As the answer, give a copy of each line below that includes the word "computer".

(Stored records)
/---

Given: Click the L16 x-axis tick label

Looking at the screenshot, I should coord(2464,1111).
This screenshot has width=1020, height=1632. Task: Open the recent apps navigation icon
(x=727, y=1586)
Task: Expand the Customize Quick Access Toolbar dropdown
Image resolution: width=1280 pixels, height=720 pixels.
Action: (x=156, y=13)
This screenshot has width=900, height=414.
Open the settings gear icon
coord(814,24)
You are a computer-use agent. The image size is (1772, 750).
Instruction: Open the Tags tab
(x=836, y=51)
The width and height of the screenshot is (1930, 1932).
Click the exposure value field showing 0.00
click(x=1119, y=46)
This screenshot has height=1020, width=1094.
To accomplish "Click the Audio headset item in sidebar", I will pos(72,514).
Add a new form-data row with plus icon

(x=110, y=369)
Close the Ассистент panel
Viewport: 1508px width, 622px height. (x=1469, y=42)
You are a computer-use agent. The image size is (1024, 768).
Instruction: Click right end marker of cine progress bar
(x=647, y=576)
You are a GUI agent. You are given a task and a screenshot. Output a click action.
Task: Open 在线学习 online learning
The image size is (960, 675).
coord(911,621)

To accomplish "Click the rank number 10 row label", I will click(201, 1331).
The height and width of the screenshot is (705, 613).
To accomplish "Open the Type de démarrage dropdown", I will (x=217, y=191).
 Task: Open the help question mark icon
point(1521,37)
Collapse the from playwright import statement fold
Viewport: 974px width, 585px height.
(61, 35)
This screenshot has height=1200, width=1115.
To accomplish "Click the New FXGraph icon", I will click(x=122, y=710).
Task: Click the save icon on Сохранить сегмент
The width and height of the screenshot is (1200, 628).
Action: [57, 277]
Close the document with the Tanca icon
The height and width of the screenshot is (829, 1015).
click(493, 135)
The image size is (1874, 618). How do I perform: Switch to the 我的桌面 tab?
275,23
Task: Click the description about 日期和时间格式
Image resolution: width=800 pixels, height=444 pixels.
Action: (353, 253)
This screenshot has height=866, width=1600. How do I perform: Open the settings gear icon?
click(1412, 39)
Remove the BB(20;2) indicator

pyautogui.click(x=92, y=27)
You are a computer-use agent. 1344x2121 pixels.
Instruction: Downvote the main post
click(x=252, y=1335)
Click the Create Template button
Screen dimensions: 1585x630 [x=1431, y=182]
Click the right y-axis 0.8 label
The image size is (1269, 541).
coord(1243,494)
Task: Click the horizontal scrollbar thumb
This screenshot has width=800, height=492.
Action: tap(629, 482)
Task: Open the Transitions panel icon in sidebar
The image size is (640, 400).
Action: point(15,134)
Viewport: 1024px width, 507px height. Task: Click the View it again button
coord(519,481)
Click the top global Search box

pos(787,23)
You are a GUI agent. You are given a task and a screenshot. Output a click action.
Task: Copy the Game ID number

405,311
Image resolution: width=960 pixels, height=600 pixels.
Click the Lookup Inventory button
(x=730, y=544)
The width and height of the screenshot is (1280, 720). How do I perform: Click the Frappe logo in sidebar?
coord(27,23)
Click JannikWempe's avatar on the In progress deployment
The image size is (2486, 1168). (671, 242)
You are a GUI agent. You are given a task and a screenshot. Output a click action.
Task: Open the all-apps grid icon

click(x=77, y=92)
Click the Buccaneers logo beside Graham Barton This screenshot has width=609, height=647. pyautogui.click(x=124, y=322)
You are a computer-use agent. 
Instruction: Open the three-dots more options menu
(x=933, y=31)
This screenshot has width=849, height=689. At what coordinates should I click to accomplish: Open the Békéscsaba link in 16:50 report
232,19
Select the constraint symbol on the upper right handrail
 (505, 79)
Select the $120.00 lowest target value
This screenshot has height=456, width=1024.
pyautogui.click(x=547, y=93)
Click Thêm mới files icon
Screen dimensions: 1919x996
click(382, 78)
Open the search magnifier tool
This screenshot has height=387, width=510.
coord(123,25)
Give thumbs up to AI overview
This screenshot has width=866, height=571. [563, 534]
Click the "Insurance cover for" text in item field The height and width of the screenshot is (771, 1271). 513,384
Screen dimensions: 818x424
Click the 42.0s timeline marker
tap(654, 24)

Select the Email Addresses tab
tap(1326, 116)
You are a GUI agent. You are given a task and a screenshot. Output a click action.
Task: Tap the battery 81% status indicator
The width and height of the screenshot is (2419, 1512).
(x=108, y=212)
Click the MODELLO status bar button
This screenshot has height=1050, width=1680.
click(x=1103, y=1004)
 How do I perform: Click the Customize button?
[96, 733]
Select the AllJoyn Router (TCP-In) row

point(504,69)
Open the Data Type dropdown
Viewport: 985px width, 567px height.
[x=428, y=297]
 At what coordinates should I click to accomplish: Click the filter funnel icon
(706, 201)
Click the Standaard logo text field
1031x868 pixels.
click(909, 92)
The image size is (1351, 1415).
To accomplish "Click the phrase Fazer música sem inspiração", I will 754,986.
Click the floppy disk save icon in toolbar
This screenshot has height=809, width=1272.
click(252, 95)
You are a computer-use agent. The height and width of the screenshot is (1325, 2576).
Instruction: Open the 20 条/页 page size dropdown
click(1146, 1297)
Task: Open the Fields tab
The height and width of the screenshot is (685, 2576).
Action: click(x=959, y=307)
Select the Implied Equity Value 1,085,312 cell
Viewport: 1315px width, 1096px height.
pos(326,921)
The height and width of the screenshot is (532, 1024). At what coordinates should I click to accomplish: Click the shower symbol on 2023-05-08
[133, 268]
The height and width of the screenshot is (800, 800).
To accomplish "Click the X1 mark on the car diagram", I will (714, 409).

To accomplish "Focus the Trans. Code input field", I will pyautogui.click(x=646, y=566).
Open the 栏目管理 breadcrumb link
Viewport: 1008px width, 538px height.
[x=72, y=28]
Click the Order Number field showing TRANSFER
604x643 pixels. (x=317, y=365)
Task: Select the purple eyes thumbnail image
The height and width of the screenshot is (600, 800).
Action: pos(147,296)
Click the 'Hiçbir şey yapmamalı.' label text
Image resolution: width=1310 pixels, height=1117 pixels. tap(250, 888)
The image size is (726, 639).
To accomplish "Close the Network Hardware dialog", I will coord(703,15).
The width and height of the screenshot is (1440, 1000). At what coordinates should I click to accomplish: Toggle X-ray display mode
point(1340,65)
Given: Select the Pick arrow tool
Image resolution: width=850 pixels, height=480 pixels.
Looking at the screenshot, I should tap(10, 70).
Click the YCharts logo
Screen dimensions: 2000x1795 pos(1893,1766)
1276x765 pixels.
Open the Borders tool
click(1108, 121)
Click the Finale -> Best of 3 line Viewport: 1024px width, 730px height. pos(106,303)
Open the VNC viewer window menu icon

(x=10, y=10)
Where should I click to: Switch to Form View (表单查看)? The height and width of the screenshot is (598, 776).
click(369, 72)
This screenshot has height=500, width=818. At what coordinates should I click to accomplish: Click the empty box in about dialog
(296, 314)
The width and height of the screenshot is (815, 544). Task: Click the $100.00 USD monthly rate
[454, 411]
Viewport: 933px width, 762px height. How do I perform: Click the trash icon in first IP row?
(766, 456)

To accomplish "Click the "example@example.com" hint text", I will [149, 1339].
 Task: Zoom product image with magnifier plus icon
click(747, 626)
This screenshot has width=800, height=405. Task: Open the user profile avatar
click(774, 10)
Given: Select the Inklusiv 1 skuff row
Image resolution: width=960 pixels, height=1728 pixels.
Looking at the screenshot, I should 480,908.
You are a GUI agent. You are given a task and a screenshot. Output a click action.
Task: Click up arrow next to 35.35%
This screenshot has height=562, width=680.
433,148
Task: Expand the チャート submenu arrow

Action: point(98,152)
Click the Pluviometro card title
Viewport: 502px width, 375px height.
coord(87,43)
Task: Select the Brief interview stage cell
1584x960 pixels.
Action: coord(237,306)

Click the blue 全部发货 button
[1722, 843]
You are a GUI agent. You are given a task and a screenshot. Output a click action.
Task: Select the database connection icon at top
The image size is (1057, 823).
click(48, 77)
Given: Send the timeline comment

\---

■ **Result for this exercise**:
You are a computer-use agent. The image size is (1772, 750).
You are a computer-use agent. The image size is (1024, 768).
You are a computer-use agent. 1344x2121 pixels.
You are a computer-use agent. 
You are a computer-use agent. The height and width of the screenshot is (1325, 2576).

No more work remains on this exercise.